My Garden

Welcome to my garden blog; we have lived in this house for 32 years and the garden was virtually bare when we moved in. I think we had 2 Queen Elizabeth roses and some Rhubarb!
The small front garden however had 9 huge clumps of orange Mombresia around the lawn's edge.
We garden on heavy clay which is challenging but over the years we've worked out what works and what doesn't.
The garden has been a playground for our three children over the years and we are not precious about it but we do know what we like.
I hope you enjoy following it through the year.

Monday, November 22, 2010

Medlar Preserving ~ Spicy Medlar & Apple Chutney

Medlar in November
(and the chutney)


The tree before a frost


Two days later after a frost


The ripe but un-bletted fruit

Spicy Medlar and Apple Chutney

(Thanks to Hugh Fearnley-Whittingstall
with slight variations)


Ingredients

  • 3-4 tbsp sunflower oil
  • 4 tbsp mustard seeds
  • 2 tbsp crushed black peppercorns
  • 1 tbsp fenugreek seeds
  • 1 tbsp ground cumin
  • 2 tsp turmeric
  • 5-7cm piece of fresh ginger, peeled and grated
  • 6 fresh red chillies, deseeded and finely chopped
  • 2kg Bramley apples, cored and chopped
  • 500g dark Muscovado sugar
  • 500ml cider vinegar
  • 2 tbsp salt
  • The left over pulp from the medlar jelly, or about 700g pears, peeled, cored and chopped


Put a rubbish film on and sit a willing husband down with the pulp to push through the colander to get rid of any lumps, pips or hard skins ;-)


Measure the mustard seeds


Grind the black pepper and measure the spices


Chop the de-seeded chillies and grate the ginger


Warm the sunflower oil


1. Warm the oil in a large, heavy-bottomed saucepan over a medium heat and add the spices, stirring well and frying until the mustard seeds just begin to pop. This will only take a minute or so – be careful not to scorch the spices. Add the ginger and chillies, stir well, and fry gently for few minutes.


Add the cider vinegar



2. Tip the chopped apples into a large preserving pan and pour over the spices.

3. Add the sugar, vinegar and salt, along with the left over pulp from the medlar jelly, or the pears if you are using them instead.



4. Stir over a low heat until the sugar dissolves, then simmer for about 2 hours until thickened, stirring occasionally and adding a little water if you think it’s beginning to look too thick.


5. Bottle in warm, sterilised jars, filling the jars really full as the mixture will shrink slightly as it cools. Seal with vinegar-proof lids.
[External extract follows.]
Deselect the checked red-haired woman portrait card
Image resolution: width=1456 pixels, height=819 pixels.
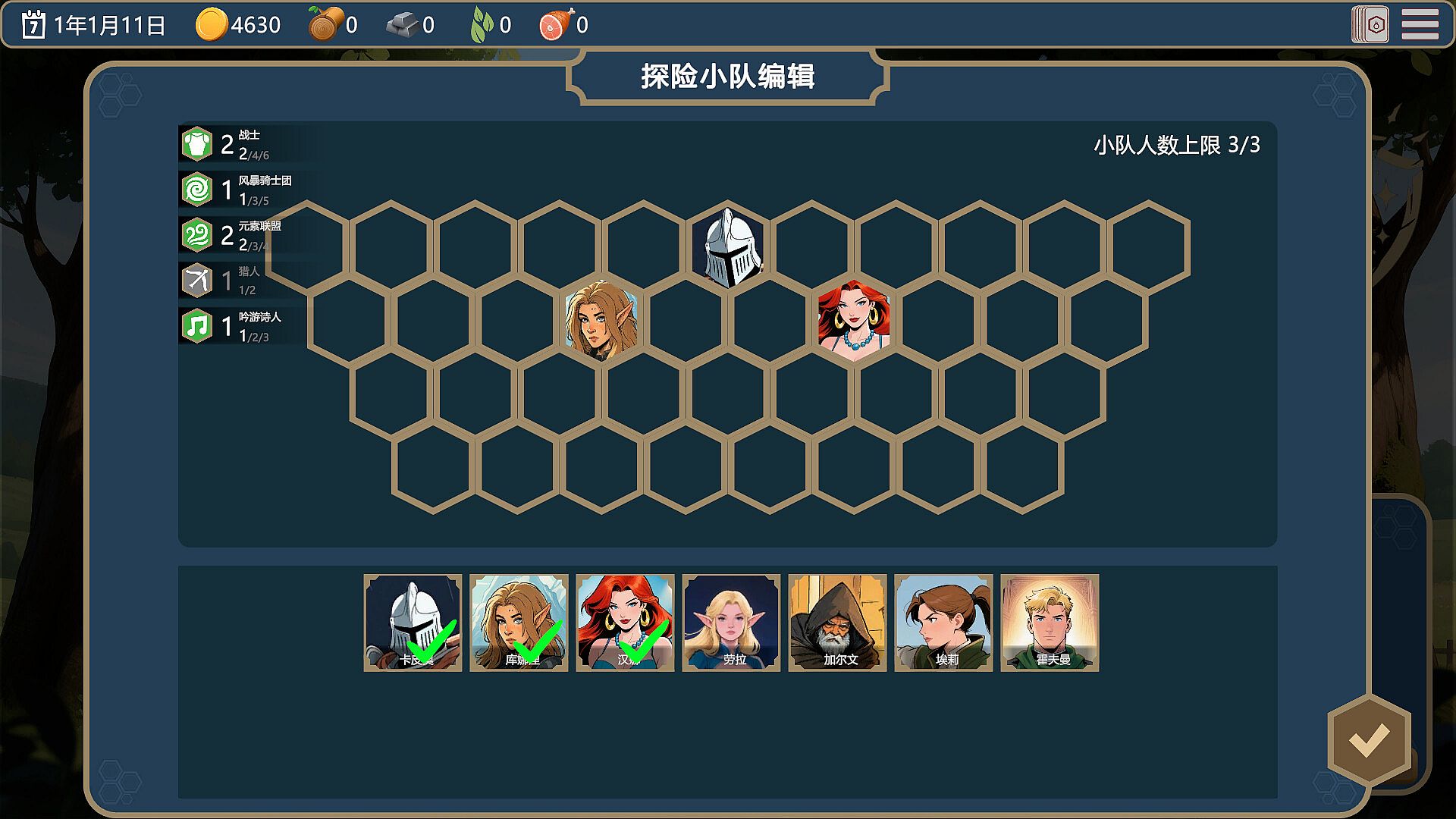click(x=625, y=623)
It's nice to have saved some jars that match



A very satisfactory weekend's work

Medlar Preserving ~ Medlar Jelly

Medlar In November
(and the jelly)



Before a frost


Two days later after a frost


The ripe but un-bletted fruit



Medlar Jelly Recipe


(With thanks to Hugh Fearnley-Whittingstall)


Medlars picked and bletted in the freezer as we don't get enough frost at this time of the year in Hampshire and we want the jelly and chutney as Christmas presents


Quartered and de-pipped medlars
The de-pipping at this stage makes the chutney making stage very much easier


1. Quarter the medlars. Peel and chop the apples and tip the fruit into a preserving pan, or any heavy-bottomed, deep, wide pan, with just enough water to cover.
Or better still ask your husband to do it ;-)


2. Bring to a simmer and cook for 30-45 minutes, until the medlars are soft and pulpy.


Gently add the medlar and apple mixture ~ do not rush this or the straining bag might fall into the bowl!

3. Strain through a jelly bag on a stand set over a large bowl. Don't be tempted to poke, squeeze or force the pulp through the bag or you'll get a cloudy jelly, just leave it to drip over the bowl for several hours or overnight.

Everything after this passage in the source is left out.